Along with becoming more familiar with Niagara, Maher would like to keep promoting and improving the school.
"I think that we can always get better at telling our story, because we have such a great story to tell," he said. "I think this is a great place for international students to come, because it's a welcoming community."
In addition to the arrival of a new president, a new science building will debut next week on campus. The $28 million B. Thomas Golisano Center for the Integrated Sciences will be home to the chemistry, biology and physics departments at Niagara.
Rochester businessman Golisano donated $10 million to the building, which will be open for students to experiment and explore within the fields of science.
Dr. Judy Willard, facility planner at Niagara, has been working diligently on the project since it was first proposed more than a decade-and-a-half ago.
"It was about 17 years ago that the science departments said that we really need help; we really need better facilities for our students in order to show off the wonderful work that they're doing with experiments in the research," Willard said.
Dr.
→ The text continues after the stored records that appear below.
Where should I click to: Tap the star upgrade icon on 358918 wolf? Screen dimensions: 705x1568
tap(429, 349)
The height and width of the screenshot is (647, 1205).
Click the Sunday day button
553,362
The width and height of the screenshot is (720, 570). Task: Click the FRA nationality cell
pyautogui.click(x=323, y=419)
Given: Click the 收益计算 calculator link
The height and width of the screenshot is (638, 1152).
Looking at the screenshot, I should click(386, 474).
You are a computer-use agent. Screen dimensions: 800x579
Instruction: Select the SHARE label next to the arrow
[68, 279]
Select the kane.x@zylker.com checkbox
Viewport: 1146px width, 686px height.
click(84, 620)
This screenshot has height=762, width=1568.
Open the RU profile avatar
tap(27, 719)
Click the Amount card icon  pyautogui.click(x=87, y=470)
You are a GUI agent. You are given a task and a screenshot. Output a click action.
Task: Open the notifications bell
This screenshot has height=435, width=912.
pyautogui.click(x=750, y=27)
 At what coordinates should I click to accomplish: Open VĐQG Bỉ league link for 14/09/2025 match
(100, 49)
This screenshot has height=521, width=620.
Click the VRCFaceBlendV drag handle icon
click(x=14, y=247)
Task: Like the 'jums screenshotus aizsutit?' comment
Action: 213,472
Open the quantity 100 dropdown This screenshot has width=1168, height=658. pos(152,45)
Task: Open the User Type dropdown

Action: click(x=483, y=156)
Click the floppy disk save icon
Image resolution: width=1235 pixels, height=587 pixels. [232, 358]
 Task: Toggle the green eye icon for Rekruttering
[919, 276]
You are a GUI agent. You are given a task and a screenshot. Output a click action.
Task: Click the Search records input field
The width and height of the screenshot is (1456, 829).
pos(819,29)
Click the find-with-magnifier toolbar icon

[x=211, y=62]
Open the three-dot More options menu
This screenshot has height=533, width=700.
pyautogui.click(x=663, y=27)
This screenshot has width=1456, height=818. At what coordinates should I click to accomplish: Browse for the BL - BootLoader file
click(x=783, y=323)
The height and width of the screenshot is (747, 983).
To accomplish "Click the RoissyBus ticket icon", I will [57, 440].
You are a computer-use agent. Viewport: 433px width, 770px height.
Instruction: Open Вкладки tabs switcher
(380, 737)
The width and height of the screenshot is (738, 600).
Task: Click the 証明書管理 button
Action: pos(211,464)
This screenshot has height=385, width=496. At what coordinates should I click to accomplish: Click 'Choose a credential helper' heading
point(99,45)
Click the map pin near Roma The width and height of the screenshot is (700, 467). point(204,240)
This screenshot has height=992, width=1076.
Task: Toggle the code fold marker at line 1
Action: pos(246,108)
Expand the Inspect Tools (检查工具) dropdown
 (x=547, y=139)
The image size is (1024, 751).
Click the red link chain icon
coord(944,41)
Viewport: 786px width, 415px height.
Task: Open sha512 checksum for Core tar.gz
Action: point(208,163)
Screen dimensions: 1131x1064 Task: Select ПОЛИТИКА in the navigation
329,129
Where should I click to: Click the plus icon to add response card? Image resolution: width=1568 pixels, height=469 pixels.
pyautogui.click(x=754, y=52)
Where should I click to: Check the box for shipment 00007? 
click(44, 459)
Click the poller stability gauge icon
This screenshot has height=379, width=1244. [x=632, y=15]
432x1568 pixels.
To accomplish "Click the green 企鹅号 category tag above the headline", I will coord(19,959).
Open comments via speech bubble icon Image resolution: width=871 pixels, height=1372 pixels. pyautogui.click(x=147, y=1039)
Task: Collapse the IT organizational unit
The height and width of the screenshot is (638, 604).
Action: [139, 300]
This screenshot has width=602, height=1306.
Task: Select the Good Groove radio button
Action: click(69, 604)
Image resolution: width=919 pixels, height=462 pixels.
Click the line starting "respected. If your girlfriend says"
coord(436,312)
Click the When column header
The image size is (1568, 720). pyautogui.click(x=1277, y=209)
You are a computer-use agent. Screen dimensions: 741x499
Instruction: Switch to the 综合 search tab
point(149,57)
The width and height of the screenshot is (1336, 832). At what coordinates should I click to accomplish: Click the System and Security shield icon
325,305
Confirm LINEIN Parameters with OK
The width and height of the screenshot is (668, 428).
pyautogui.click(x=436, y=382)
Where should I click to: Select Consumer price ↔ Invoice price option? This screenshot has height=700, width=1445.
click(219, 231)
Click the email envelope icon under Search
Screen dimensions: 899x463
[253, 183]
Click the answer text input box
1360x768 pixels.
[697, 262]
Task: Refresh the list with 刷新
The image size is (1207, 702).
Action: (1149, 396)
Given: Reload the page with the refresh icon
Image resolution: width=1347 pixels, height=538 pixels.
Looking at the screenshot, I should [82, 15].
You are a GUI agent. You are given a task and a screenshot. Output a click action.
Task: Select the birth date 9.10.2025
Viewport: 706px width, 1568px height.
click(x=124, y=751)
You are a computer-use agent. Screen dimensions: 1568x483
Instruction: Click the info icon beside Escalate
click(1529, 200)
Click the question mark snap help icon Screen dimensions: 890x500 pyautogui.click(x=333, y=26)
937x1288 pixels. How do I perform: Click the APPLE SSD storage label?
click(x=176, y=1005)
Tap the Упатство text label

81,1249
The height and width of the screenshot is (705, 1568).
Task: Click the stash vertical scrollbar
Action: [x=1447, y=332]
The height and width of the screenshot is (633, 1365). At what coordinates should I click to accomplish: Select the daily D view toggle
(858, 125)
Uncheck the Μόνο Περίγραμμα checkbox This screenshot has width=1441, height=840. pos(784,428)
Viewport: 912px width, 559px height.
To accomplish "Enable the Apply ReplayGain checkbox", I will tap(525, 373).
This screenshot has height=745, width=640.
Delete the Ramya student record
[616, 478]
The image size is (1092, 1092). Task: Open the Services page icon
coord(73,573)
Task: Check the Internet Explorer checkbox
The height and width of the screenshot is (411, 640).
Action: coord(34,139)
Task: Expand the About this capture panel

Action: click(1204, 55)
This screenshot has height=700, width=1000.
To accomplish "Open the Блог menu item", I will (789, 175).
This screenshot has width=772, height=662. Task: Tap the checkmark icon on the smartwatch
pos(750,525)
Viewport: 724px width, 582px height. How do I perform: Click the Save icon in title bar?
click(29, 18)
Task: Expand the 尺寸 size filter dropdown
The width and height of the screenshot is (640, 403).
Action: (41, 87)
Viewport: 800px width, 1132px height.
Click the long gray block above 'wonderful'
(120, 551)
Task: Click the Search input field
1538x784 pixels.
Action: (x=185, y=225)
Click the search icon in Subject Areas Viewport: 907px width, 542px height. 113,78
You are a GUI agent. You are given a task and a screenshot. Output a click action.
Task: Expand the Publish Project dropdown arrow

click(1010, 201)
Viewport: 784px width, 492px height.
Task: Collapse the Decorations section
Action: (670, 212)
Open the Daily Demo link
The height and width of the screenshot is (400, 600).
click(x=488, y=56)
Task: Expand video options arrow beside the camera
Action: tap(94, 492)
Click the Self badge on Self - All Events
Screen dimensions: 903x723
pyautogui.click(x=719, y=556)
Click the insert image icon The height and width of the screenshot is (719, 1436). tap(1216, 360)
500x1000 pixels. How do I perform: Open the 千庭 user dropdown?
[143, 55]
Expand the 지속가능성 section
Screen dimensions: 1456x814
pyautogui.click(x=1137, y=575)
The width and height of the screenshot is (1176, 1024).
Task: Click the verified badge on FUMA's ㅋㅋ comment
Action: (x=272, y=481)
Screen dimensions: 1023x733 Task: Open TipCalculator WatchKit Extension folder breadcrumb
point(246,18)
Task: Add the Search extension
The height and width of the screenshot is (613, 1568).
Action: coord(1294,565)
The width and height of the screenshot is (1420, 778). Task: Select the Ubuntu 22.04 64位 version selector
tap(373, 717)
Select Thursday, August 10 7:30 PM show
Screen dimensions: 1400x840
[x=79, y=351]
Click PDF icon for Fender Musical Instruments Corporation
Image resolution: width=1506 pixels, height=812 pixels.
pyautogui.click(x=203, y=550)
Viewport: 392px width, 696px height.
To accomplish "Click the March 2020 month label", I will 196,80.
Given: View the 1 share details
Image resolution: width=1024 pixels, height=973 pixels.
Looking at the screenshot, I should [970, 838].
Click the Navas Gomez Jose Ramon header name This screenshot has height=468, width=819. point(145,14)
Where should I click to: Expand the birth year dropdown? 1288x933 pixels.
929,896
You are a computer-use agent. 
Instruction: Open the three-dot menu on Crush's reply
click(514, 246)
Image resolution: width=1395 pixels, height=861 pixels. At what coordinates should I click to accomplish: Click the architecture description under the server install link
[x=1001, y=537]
Robert S. Greene, professor and chair of the biology department at Niagara, is very pleased with the new science center.
"The way we do science is very different at the undergraduate level. I think the university has recognized that in one way to give your undergraduates in science the best opportunity is to give them the best tools," he said.
Maher said, "I think it will be a crown jewel for the university in terms of providing our faculty and our students who are so talented with a great laboratory of life for their work and to support them in the learning and the teaching and the research process."
The brand-new building allows students to interact with one another inside and outside of the classroom. Throughout the center, there are interactive touch screens and TV screens, which will inform the students and passersby about the donors, the building, and occurrences in the classrooms. Booths and benches will also be placed in the building, giving students the opportunity to wind down from classes and even do a bit of studying.
"One of the themes of the whole building is science on display," Willard said. "You will see windows in every lab, so you can look in and see what's going on."
Since the B. Thomas Golisano Center for the Integrated Sciences is located next to the Dwyer Arena parking lot, Willard expects many people to travel throughout the building as they make their way onto the main portion of campus.
"We want to make this trip through the building educational and entice them a little with what's happening with science" Willard said.
Artwork is displayed throughout the science building. The Castellani Art Museum worked with artist Michael Kessler to bring in a collection that features a theme of science and art together. Forty paintings will be placed throughout the halls to keep the building colorful and alive.
"The colors are very organic, but very science in the abstract sense. So we are very lucky to have them," Willard said.